More on Children (Samples)

A sample submitted to Thorium as a result of running a Thorium reaction on another sample (the so-called "parent") is called a "child."

Origin Metadata for Children

Like any sample, children can have Origins to help identify where it came from later. Because children are submitted by the Thorium Agent automatically once a tool completes, it's the tool's responsibility to encode origin information by placing children in the origins' respective directories (see the table in Output Collection) for the Agent to collect from.

In most cases, the Agent can infer origin metadata just from the placement of children by origin directory as well as from context on how the Agent was run (e.g. which tool is running on which sample/repo).

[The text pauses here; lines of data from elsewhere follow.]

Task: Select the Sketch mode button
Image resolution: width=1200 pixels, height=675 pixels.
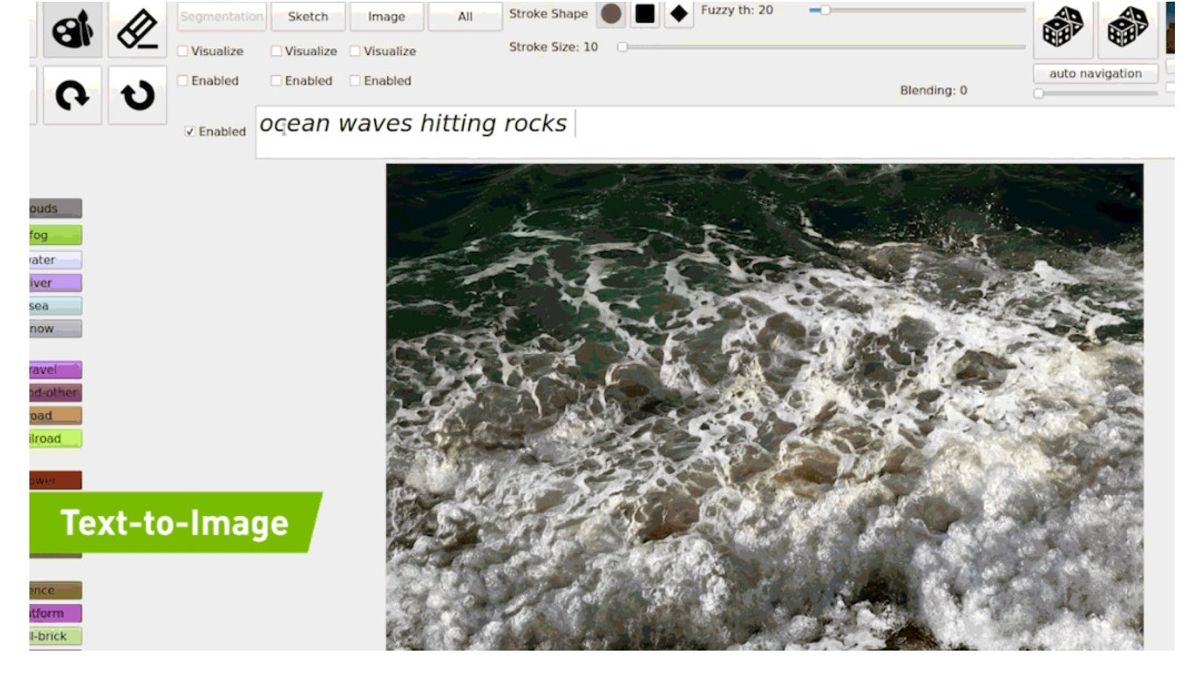Action: pos(308,16)
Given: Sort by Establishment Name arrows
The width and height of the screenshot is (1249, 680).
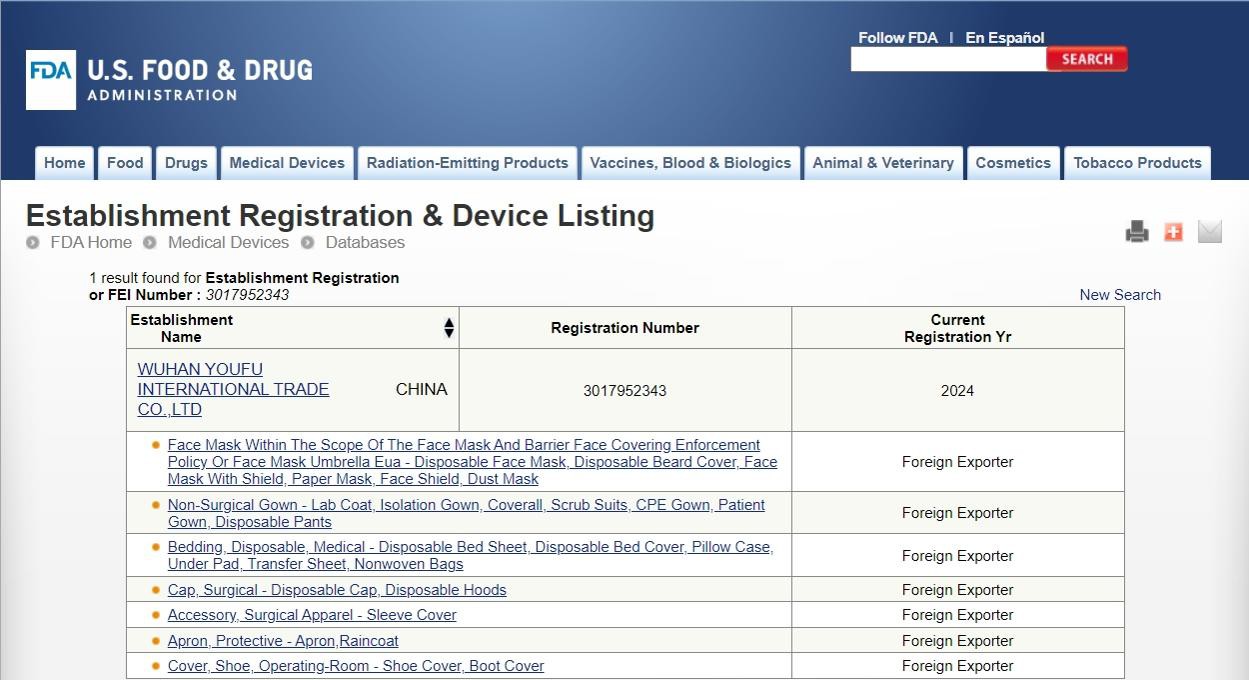Looking at the screenshot, I should tap(449, 328).
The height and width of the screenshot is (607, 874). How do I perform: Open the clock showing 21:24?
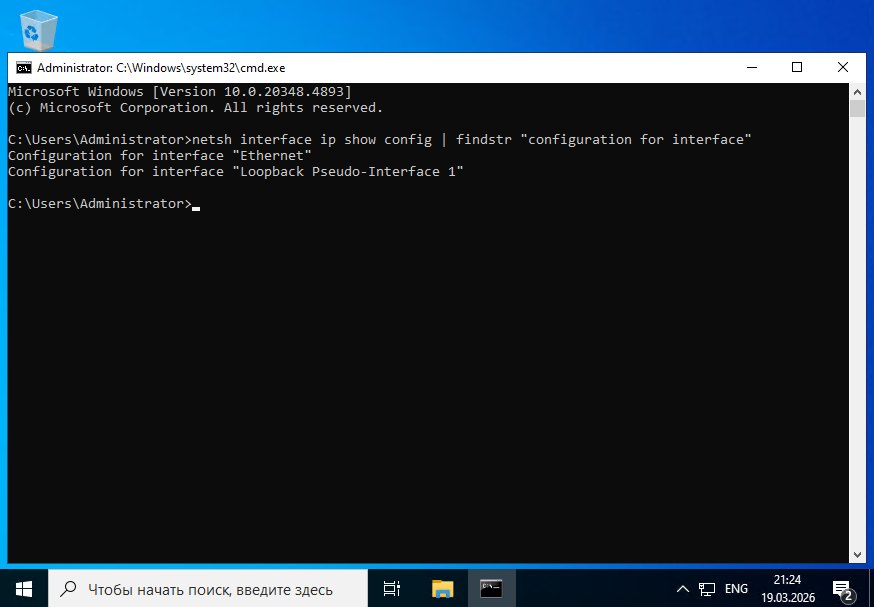click(786, 588)
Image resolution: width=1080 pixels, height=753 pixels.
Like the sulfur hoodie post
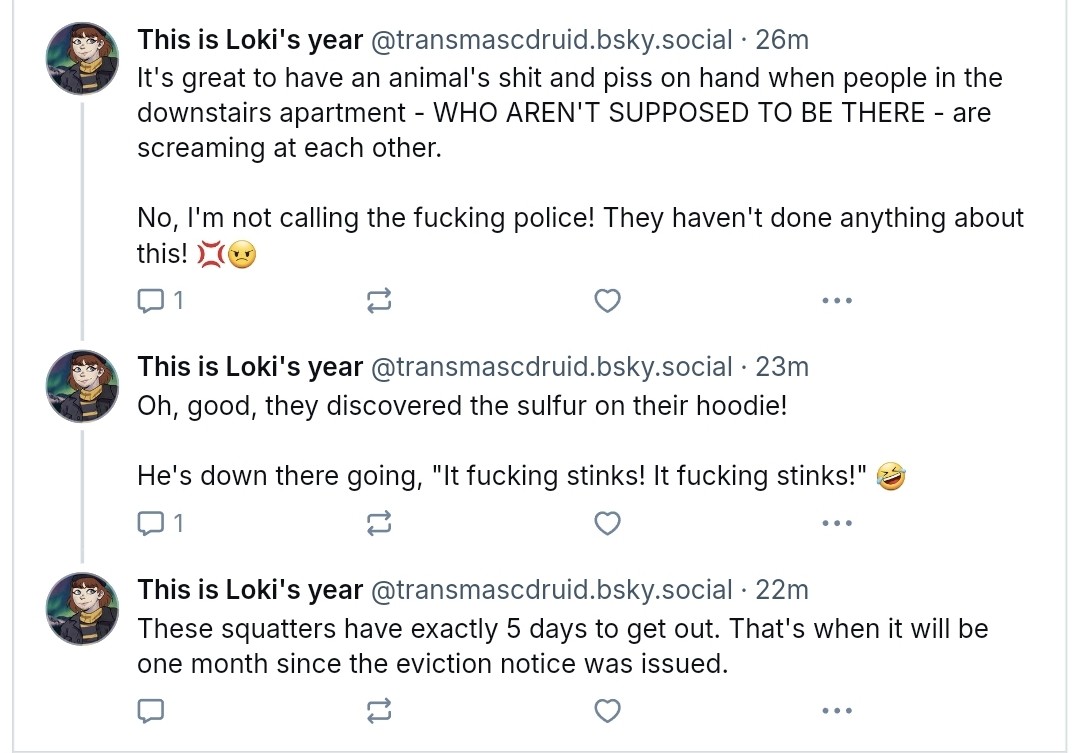click(607, 523)
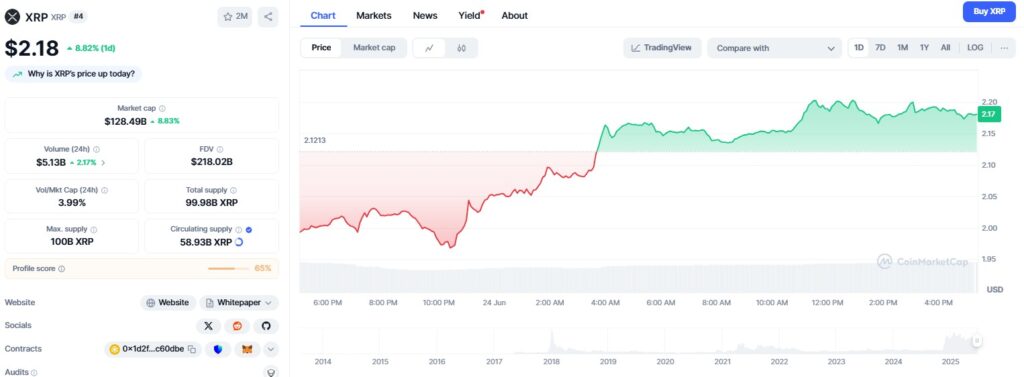Switch to Market cap chart view
The height and width of the screenshot is (377, 1024).
[374, 48]
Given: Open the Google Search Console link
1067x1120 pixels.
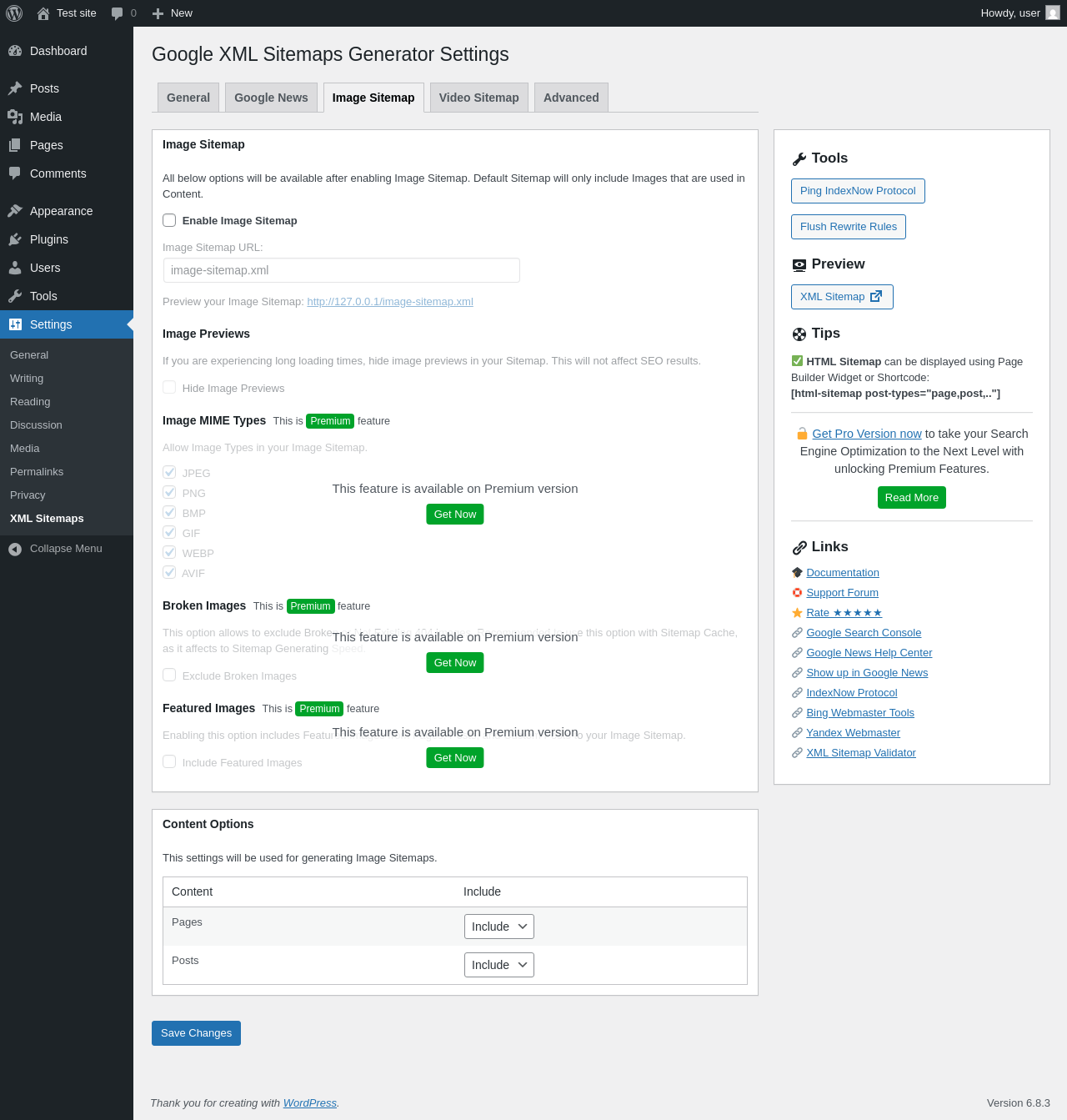Looking at the screenshot, I should click(x=864, y=633).
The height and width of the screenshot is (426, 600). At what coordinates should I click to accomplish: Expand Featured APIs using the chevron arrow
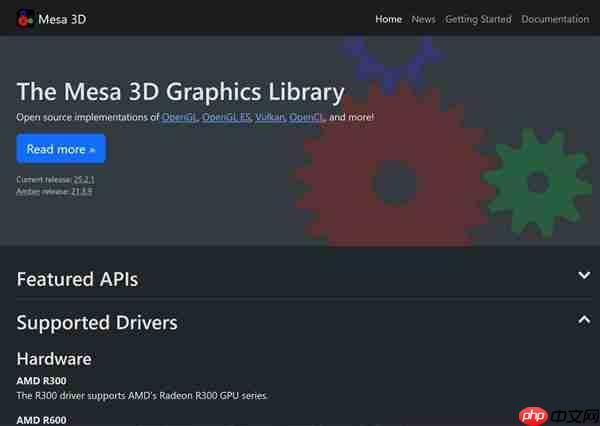(584, 275)
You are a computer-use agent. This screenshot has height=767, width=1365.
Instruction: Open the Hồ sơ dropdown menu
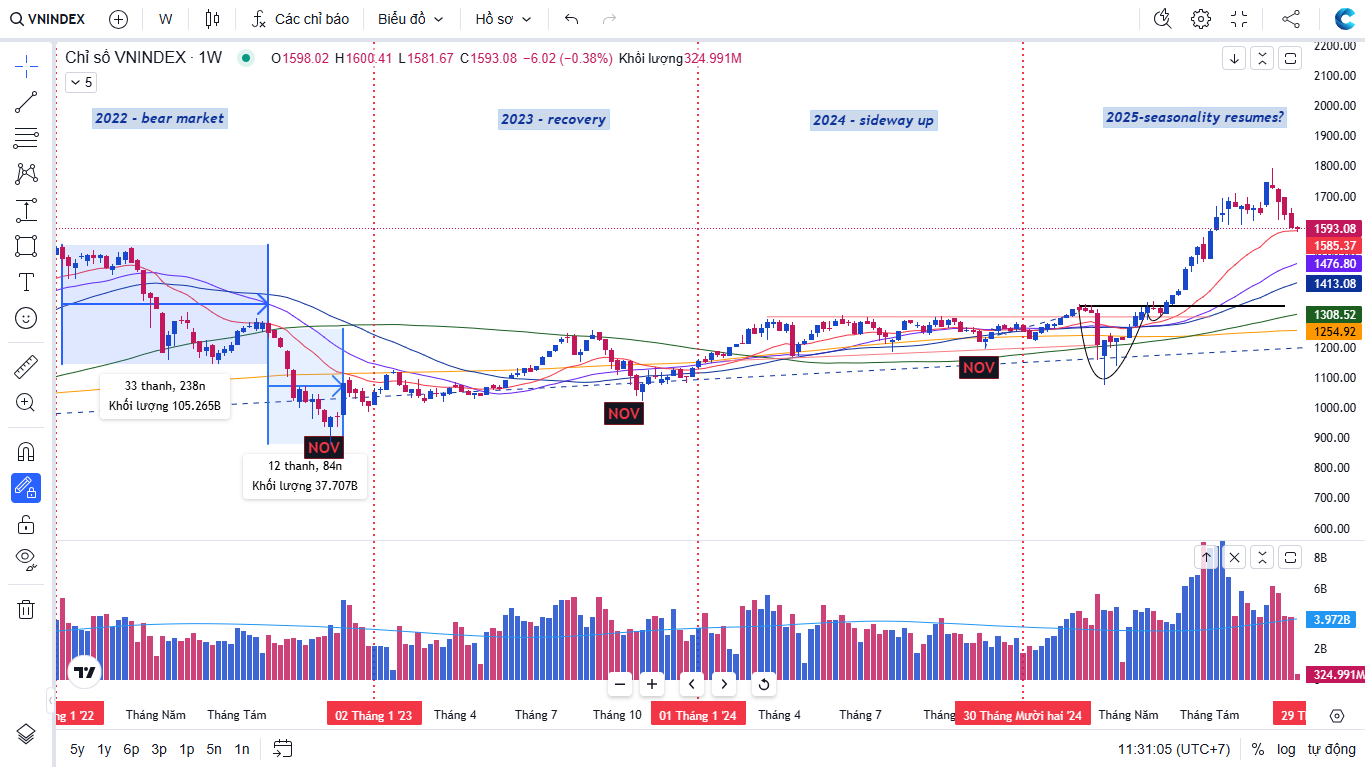click(503, 19)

For example, the Agent can submit children with the Source origin by collecting them from the source children directory (/tmp/thorium/children/source/ by default) and can infer metadata for the Source origin – namely parent repo, commitish, flags, build system, etc. – just from the context of how the tool was run.

There are some cases, however, where the Agent cannot infer origin metadata beyond the origin type. These cases are detailed below.

Carved from PCAP

Thorium can save a lot of useful metadata about files carved from a PCAP (packet capture) sample beyond custom tags (see PCAP Origin for what kind of metadata can be saved). When manually uploading samples, it's easy to add this information in the Web UI or Thorctl. When the Thorium Agent uploads children files, though, it needs a place to look to grab this information your tool may have extracted.

The special place the Thorium Agent looks is in the thorium_pcap_metadata.json file in the CarvedPCAP origin sub-directory (/tmp/thorium/children/carved/pcap/ by default). This file should be a JSON map where the keys are children filenames (not absolute paths) and the values are the metadata to encode. An example thorium_pcap_metadata.json file could look like:

{
    "carved_from_pcap1.hmtl": {
        "src": "1.1.1.1",
        "dest": "2.2.2.2",
        "src_port": 80,
        "dest_port": 34250,
        "proto": "TCP",
        "url": "example.com"
    },
    "carved_from_pcap2.txt": {
        "src": "3.3.3.3",
        "dest": "4.4.4.4"
    }
}

The table in PCAP Origin lists the fields each child file may have. The thorium_pcap_metadata.json file is completely optional. If no metadata file is provided, all PCAP-carved children will still have the CarvedPCAP origin, just with no metadata beyond the parent SHA256, the tool that carved out the file, as well as any custom tags your tool sets.